The goal of any business is to increase its sale and hence the profit. Increase in sales can be achieved by attracting more and more customers and retaining as many of them as possible. This is possible only when the customers feel satisfied by the product or service offered by the business. Previously managements relied on customer feedback to improve their services. This is not a foolproof method as the feedback is not always accurate. The best way is to track the behaviour of individual customer and customize the service according to his or her needs. Big data offers this possibility to the managments to make efficient plans and decisions to cater to the diverse groups of customers by monitoring their likes and dislikes. By analysing the large volume of data collected through embedded sensors within a few seconds, big data can automate the process by which a particular service is rendered to a particular customer based on his or her behavioural attributes. Thus the way an enterprise is managed is drastically changed with the advent of big data. Instead of a group of C-level executives discussing and arriving at a decision, a machine employed to process user data decides what is best for the business.
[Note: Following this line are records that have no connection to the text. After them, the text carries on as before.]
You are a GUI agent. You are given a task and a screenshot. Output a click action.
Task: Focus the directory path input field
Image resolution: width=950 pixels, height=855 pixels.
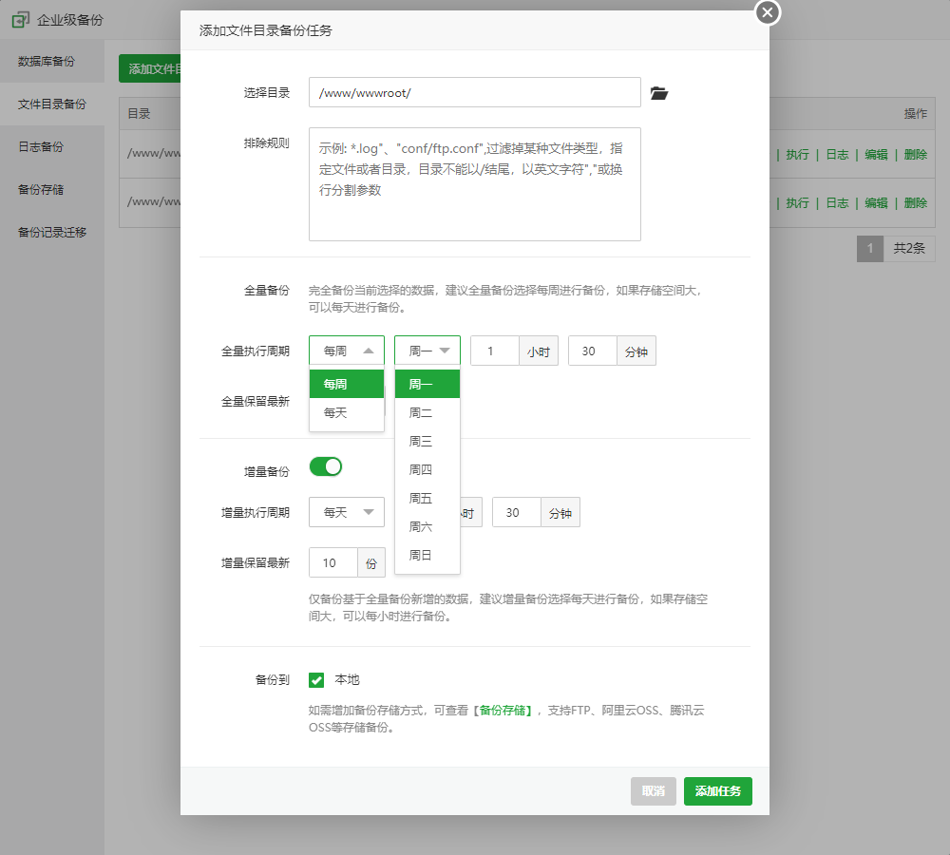(474, 93)
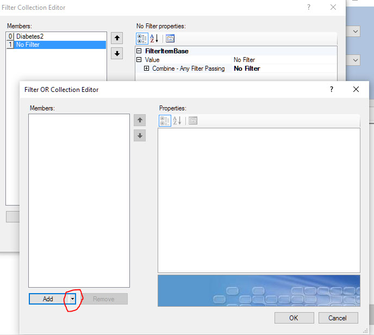Image resolution: width=374 pixels, height=335 pixels.
Task: Click the Alphabetical sort icon in No Filter properties
Action: pyautogui.click(x=154, y=38)
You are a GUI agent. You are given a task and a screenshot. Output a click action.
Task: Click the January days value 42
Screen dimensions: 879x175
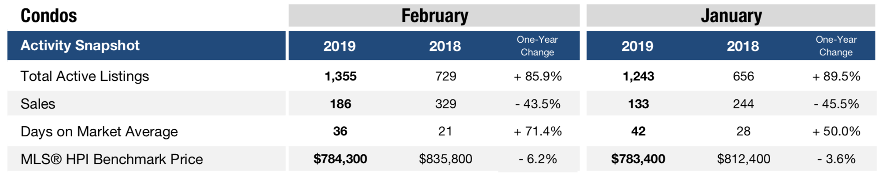[x=638, y=131]
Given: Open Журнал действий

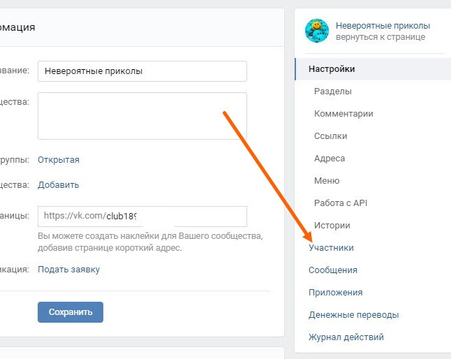Looking at the screenshot, I should click(x=346, y=337).
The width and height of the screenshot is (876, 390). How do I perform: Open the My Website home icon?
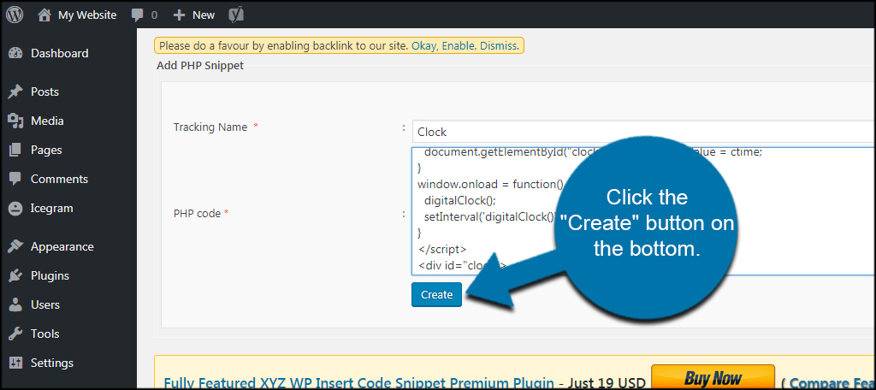point(44,15)
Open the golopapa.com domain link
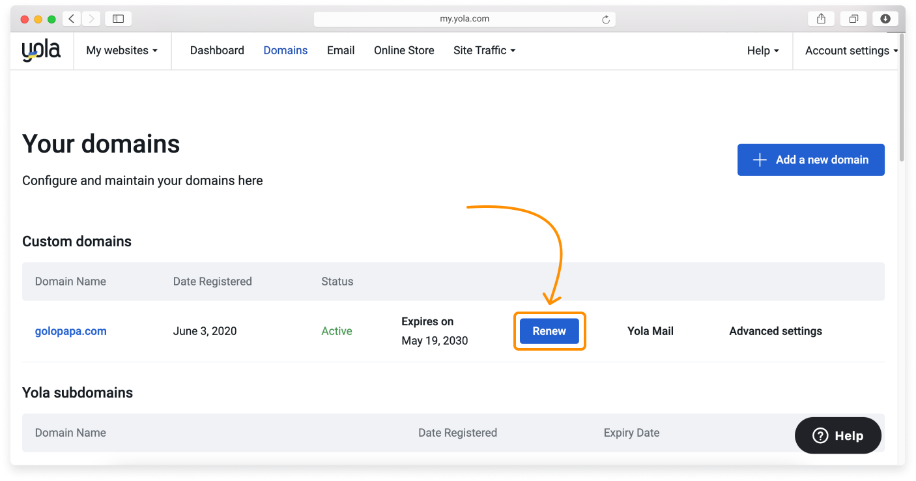The height and width of the screenshot is (481, 916). coord(71,331)
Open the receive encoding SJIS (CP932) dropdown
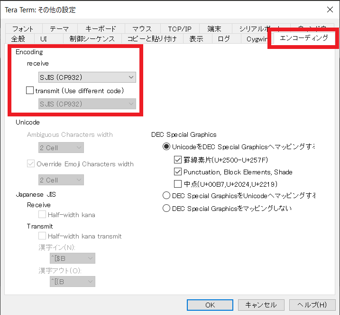Image resolution: width=340 pixels, height=315 pixels. click(87, 77)
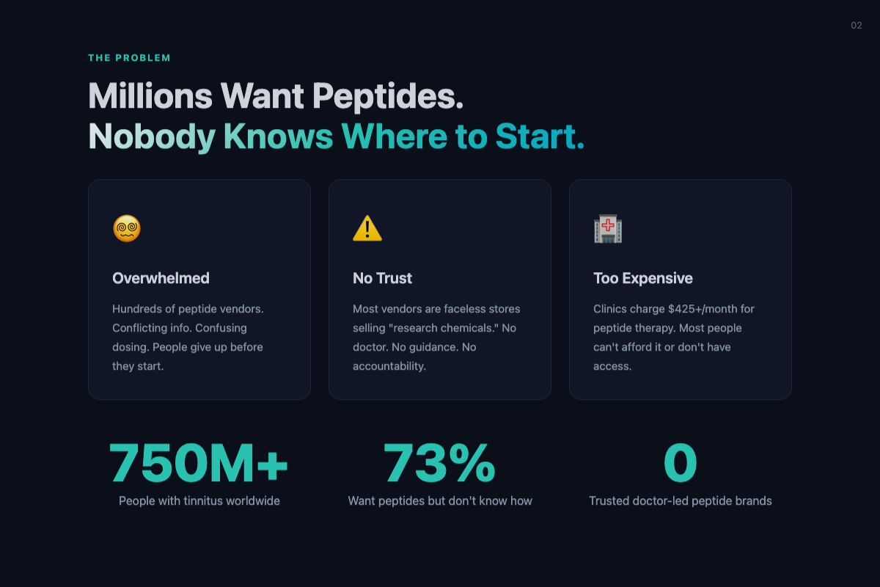Click the hospital building emoji icon
880x587 pixels.
pyautogui.click(x=608, y=229)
Benefits for Industries : Industries that fail to make use of the vast potential offered by big data are doomed to lose big to their competitors who have already begun exploiting big data. A survey of 179 publicly traded firms in the US found that data-driven decision making accounted for 5-6% increase in output and productivity ( Brynjolfsson et. al. 5). What if a business can assure not only customer satisfaction but also customer safety? Consider an example of a vehicle’s safety system, that combines human signals with an algorithmic fatigue detector, that can warn the driver to stop driving and take a rest to avoid the risk of having an accident (Lomas, Sensors and Sensitivity). With ever increasing traffic and the number of accidents, such a model if implemented succesfully can radically transform automobile industry. This is just one example. When similar methods are adopted by different industries according to their own needs, their profitability can be increased multifold. The only concern here is the amount of time required to adopt data analytics and speeding up the process of analysis and decision making. With great advancements in technology made day after day, this can be achieved in the near future. By allocating a significant amount of funds towards big data analytics, businesses will no doubt deserve a pat on their back for providing themselves the opportunity to expand and grow.
Works Cited
Brynjolfsson, Eric, Lorin M Hitt, and Heekyung Hellen Kim. Strength in Numbers: How Does Data-Driven Decisionmaking Affect Firm Performance? 22 Apr 2011. Web. 1 Aug. 2016.
Lomas, Natasha. Sensors And Sensitivity. Techcrunch.com. 3 Aug. 2014. Web. 1 Aug. 2016.